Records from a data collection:
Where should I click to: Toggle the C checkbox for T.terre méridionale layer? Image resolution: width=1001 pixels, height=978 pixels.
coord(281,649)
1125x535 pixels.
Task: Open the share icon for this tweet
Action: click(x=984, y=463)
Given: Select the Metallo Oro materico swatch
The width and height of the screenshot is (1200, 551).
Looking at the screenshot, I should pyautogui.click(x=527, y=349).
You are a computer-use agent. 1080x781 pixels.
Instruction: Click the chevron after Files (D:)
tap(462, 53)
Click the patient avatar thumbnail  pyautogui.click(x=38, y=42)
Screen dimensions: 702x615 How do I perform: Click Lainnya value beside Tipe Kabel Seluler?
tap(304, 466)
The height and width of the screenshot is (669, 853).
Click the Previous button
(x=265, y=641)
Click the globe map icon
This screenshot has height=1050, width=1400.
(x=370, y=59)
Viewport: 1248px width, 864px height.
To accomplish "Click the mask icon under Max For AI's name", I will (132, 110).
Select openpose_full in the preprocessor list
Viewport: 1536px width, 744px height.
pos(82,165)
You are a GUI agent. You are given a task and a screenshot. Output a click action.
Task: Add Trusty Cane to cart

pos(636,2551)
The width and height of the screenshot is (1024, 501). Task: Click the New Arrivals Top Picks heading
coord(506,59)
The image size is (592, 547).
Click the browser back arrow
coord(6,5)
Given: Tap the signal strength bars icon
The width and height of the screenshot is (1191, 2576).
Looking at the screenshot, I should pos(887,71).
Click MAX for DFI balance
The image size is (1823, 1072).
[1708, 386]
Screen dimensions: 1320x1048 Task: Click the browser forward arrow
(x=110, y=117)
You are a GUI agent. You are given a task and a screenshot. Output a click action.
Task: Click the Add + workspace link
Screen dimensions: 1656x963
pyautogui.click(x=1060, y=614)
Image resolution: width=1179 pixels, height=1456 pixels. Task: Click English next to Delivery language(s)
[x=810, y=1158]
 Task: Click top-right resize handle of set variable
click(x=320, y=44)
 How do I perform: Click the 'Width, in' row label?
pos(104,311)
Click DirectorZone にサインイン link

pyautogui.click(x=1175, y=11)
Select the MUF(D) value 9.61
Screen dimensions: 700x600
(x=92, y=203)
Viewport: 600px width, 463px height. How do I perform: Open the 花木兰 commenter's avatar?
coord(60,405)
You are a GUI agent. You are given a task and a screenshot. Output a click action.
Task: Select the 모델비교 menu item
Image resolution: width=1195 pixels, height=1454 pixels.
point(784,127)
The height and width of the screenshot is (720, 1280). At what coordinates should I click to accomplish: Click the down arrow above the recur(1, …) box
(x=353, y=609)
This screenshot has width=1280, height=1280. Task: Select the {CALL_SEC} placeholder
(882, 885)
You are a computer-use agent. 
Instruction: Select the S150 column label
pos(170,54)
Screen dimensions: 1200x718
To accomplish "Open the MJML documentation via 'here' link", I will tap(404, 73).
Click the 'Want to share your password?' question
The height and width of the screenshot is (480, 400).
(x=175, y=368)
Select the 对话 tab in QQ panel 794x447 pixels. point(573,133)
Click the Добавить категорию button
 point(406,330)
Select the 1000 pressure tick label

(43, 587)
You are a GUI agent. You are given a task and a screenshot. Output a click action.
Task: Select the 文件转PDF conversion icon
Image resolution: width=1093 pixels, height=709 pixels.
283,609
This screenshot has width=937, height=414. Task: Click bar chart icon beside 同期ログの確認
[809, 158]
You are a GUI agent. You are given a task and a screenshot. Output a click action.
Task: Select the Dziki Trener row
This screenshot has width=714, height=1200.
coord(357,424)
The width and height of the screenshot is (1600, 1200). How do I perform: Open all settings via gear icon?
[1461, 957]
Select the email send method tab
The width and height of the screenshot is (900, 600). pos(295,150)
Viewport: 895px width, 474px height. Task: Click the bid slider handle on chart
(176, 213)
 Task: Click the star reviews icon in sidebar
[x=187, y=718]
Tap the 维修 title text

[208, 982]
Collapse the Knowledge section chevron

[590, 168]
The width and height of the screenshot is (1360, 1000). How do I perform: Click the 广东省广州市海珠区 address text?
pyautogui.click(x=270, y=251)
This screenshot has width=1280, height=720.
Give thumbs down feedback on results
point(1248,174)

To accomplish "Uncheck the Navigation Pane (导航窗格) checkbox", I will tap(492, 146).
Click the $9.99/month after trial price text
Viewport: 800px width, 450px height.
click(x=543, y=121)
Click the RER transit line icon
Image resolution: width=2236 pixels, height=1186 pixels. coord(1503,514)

- TASK DETAILS
Using the data above, reproduce every line exactly.

- ANSWER BOX
Where should I click to: Toggle the C checkbox for T.terre méridionale layer? Image resolution: width=1001 pixels, height=978 pixels.
coord(281,649)
1125x535 pixels.
Task: Open the share icon for this tweet
Action: click(x=984, y=463)
Given: Select the Metallo Oro materico swatch
The width and height of the screenshot is (1200, 551).
Looking at the screenshot, I should pyautogui.click(x=527, y=349).
You are a computer-use agent. 1080x781 pixels.
Instruction: Click the chevron after Files (D:)
tap(462, 53)
Click the patient avatar thumbnail  pyautogui.click(x=38, y=42)
Screen dimensions: 702x615 How do I perform: Click Lainnya value beside Tipe Kabel Seluler?
tap(304, 466)
The height and width of the screenshot is (669, 853).
Click the Previous button
(x=265, y=641)
Click the globe map icon
This screenshot has height=1050, width=1400.
(x=370, y=59)
Viewport: 1248px width, 864px height.
To accomplish "Click the mask icon under Max For AI's name", I will (132, 110).
Select openpose_full in the preprocessor list
Viewport: 1536px width, 744px height.
pos(82,165)
You are a GUI agent. You are given a task and a screenshot. Output a click action.
Task: Add Trusty Cane to cart

pos(636,2551)
The width and height of the screenshot is (1024, 501). Task: Click the New Arrivals Top Picks heading
coord(506,59)
The image size is (592, 547).
Click the browser back arrow
coord(6,5)
Given: Tap the signal strength bars icon
The width and height of the screenshot is (1191, 2576).
Looking at the screenshot, I should pos(887,71).
Click MAX for DFI balance
The image size is (1823, 1072).
[1708, 386]
Screen dimensions: 1320x1048 Task: Click the browser forward arrow
(x=110, y=117)
You are a GUI agent. You are given a task and a screenshot. Output a click action.
Task: Click the Add + workspace link
Screen dimensions: 1656x963
pyautogui.click(x=1060, y=614)
Image resolution: width=1179 pixels, height=1456 pixels. Task: Click English next to Delivery language(s)
[x=810, y=1158]
 Task: Click top-right resize handle of set variable
click(x=320, y=44)
 How do I perform: Click the 'Width, in' row label?
pos(104,311)
Click DirectorZone にサインイン link

pyautogui.click(x=1175, y=11)
Select the MUF(D) value 9.61
Screen dimensions: 700x600
(x=92, y=203)
Viewport: 600px width, 463px height. How do I perform: Open the 花木兰 commenter's avatar?
coord(60,405)
You are a GUI agent. You are given a task and a screenshot. Output a click action.
Task: Select the 모델비교 menu item
Image resolution: width=1195 pixels, height=1454 pixels.
point(784,127)
The height and width of the screenshot is (720, 1280). At what coordinates should I click to accomplish: Click the down arrow above the recur(1, …) box
(x=353, y=609)
This screenshot has width=1280, height=1280. Task: Select the {CALL_SEC} placeholder
(882, 885)
You are a computer-use agent. 
Instruction: Select the S150 column label
pos(170,54)
Screen dimensions: 1200x718
To accomplish "Open the MJML documentation via 'here' link", I will tap(404, 73).
Click the 'Want to share your password?' question
The height and width of the screenshot is (480, 400).
(x=175, y=368)
Select the 对话 tab in QQ panel 794x447 pixels. point(573,133)
Click the Добавить категорию button
 point(406,330)
Select the 1000 pressure tick label

(43, 587)
You are a GUI agent. You are given a task and a screenshot. Output a click action.
Task: Select the 文件转PDF conversion icon
Image resolution: width=1093 pixels, height=709 pixels.
283,609
This screenshot has width=937, height=414. Task: Click bar chart icon beside 同期ログの確認
[809, 158]
You are a GUI agent. You are given a task and a screenshot. Output a click action.
Task: Select the Dziki Trener row
This screenshot has width=714, height=1200.
coord(357,424)
The width and height of the screenshot is (1600, 1200). How do I perform: Open all settings via gear icon?
[1461, 957]
Select the email send method tab
The width and height of the screenshot is (900, 600). pos(295,150)
Viewport: 895px width, 474px height. Task: Click the bid slider handle on chart
(176, 213)
 Task: Click the star reviews icon in sidebar
[x=187, y=718]
Tap the 维修 title text

[208, 982]
Collapse the Knowledge section chevron

[590, 168]
The width and height of the screenshot is (1360, 1000). How do I perform: Click the 广东省广州市海珠区 address text?
pyautogui.click(x=270, y=251)
This screenshot has width=1280, height=720.
Give thumbs down feedback on results
point(1248,174)

To accomplish "Uncheck the Navigation Pane (导航窗格) checkbox", I will tap(492, 146).
Click the $9.99/month after trial price text
Viewport: 800px width, 450px height.
click(x=543, y=121)
Click the RER transit line icon
Image resolution: width=2236 pixels, height=1186 pixels. coord(1503,514)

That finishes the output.